Ma torniamo allo spettacolo. "Anna dei Miracoli" già richiede una riflessione a partire dal titolo. Il miracolo è compiuto o vissuto dall’istitutrice Annie Sullivan? É lei l’artefice del prodigio d’amore (non va dimenticato che il dramma diretto da William Gibson portava il nome originario di "The Miracle Worker") o ne è al centro? Forse l’una e l’altra cosa, giacchè la storia, a tutti nota, mette a tema la vicenda di Helen Keller, cieca e sorda da quando aveva pochi mesi e quella della sua maestra che le si dedicherà anima e corpo, incondizionatamente. La famiglia della bambina, invece, si trova rassegnata a crescerla in uno stato semi-selvaggio, senza trovare il modo di permetterle di comunicare con il resto del mondo. "Anna dei Miracoli" insegna alla bambina il linguaggio dei segni, sottraendola al contempo, alla eccessiva protezione della famiglia, alla vita viziata fatta di concessioni senza freni, mancanza di direzione e di comunicazione. A poco a poco, la famiglia di Helen capirà l’importanza di lasciare "carta bianca" alla libera iniziativa dell’insegnante che richiederà di vivere sola con Helen. Solo questo salvifico isolamento (ma educare non significa proprio "portare fuori da"?) permetterà alla bambina di prendere coscienza e consapevolezza di sè e del mondo, di dare un nome alle cose. Tornano alla mente le parole di Genesi: "Dio il Signore, avendo formato dalla terra tutti gli animali dei campi e tutti gli uccelli del cielo, li condusse all’uomo per vedere come li avrebbe chiamati, e perché ogni essere vivente portasse il nome che l’uomo gli avrebbe dato. L’uomo diede dei nomi a tutto il bestiame, agli uccelli del cielo e ad ogni animale dei campi". La signoria dell’uomo – e la sua conoscenza del mondo – si esercitano a partire dalla parola, dal nome che l’uomo (non Dio) impone alle cose del mondo. La luce delle parole romperà il silenzio e l’isolamento di Helen, liberandola e rendendola presente, non più "altrove".

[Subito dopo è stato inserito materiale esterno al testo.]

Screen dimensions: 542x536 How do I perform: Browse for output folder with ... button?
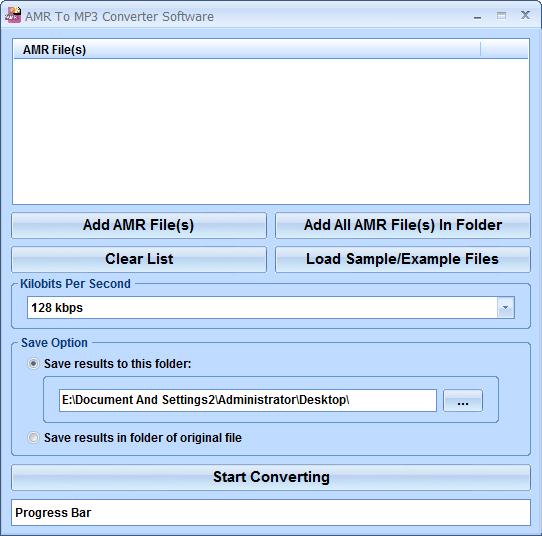click(x=462, y=401)
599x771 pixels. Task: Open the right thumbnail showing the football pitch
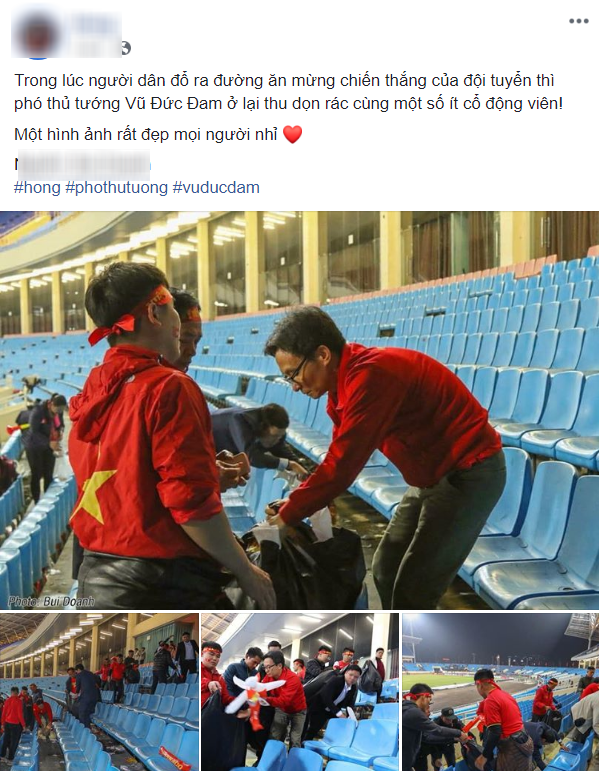pyautogui.click(x=501, y=692)
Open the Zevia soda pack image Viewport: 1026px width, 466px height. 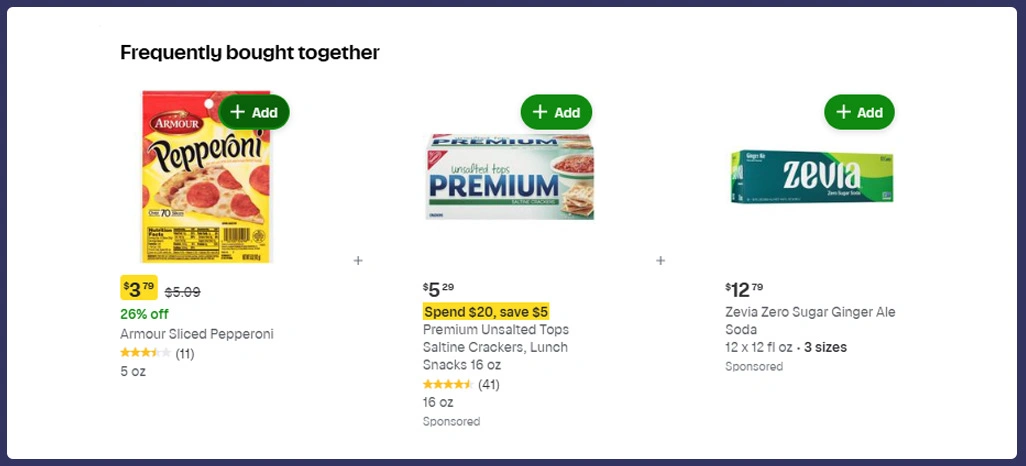pos(811,177)
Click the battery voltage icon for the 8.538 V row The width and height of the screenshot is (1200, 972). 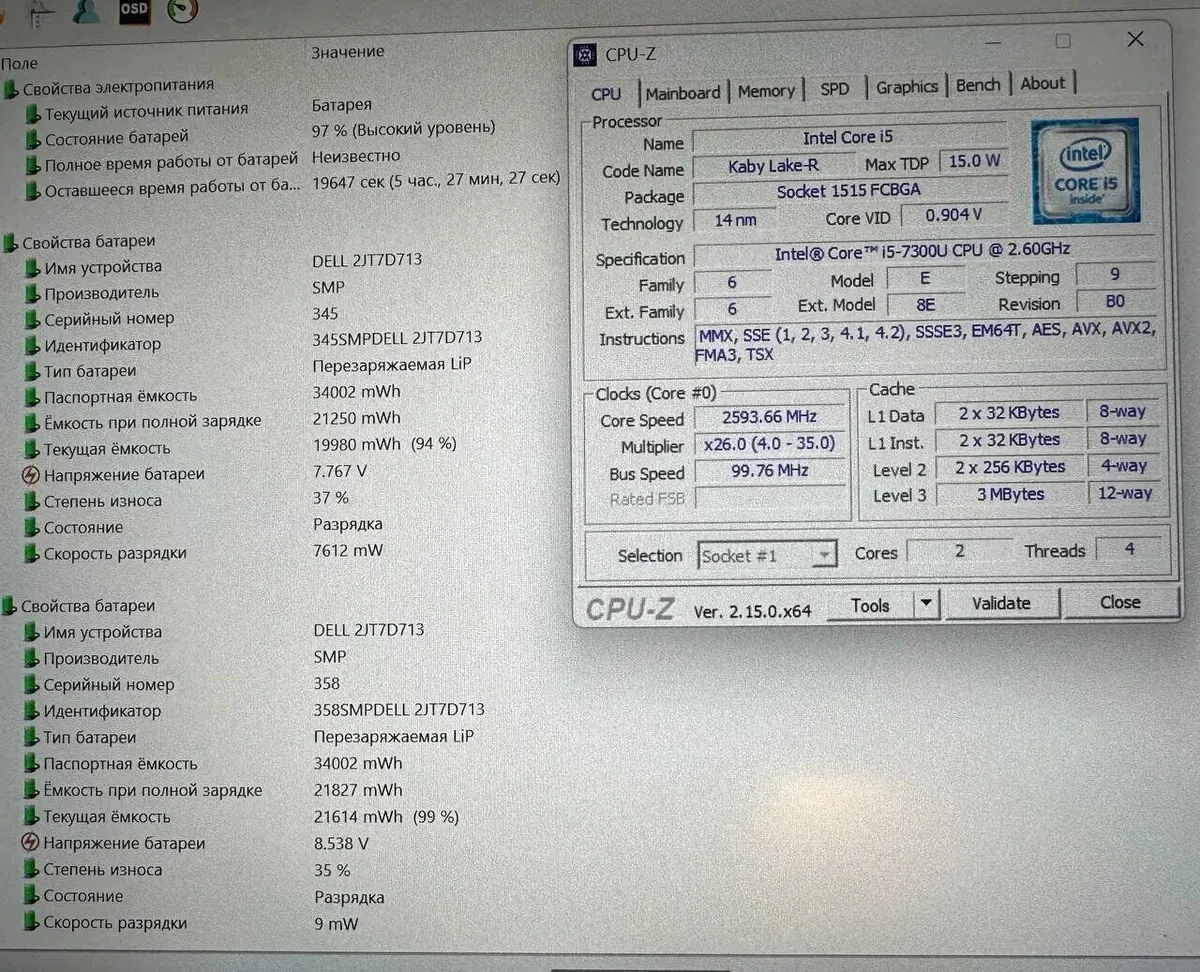31,844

L’importanza di educare e di essere educati – La regia di Luisa Oneto ha puntato proprio su questi tre temi nevralgici: la parola, l’urgenza educativa, la libertà personale. Dopo il debutto a fianco di Giovanni Testori, Luisa Oneto ha conseguito il diploma della Scuola Filodrammatici di Milano. Non è nuova alla tematica della disabilità portata sul palco teatrale: in passato si è dedicata al teatro per ragazzi e alla regia di musical che hanno visto interpreti anche disabili gravi (Turandot, Notre Dame de Paris, West Side Story, Le avventure di Giamburrasca). Attualmente è insegnante di dizione e di recitazione presso la Scuola Teatrale Città di Varese.
La parola, l’urgenza educativa, la libertà personale, questi i temi fondanti nel testo "Anna dei Miracoli". Dopo aver ospitato diverse mostre e tavole rotonde, il versatile ambiente varesino diretto e coordinato da Alberto Lavit, si apre anche al teatro.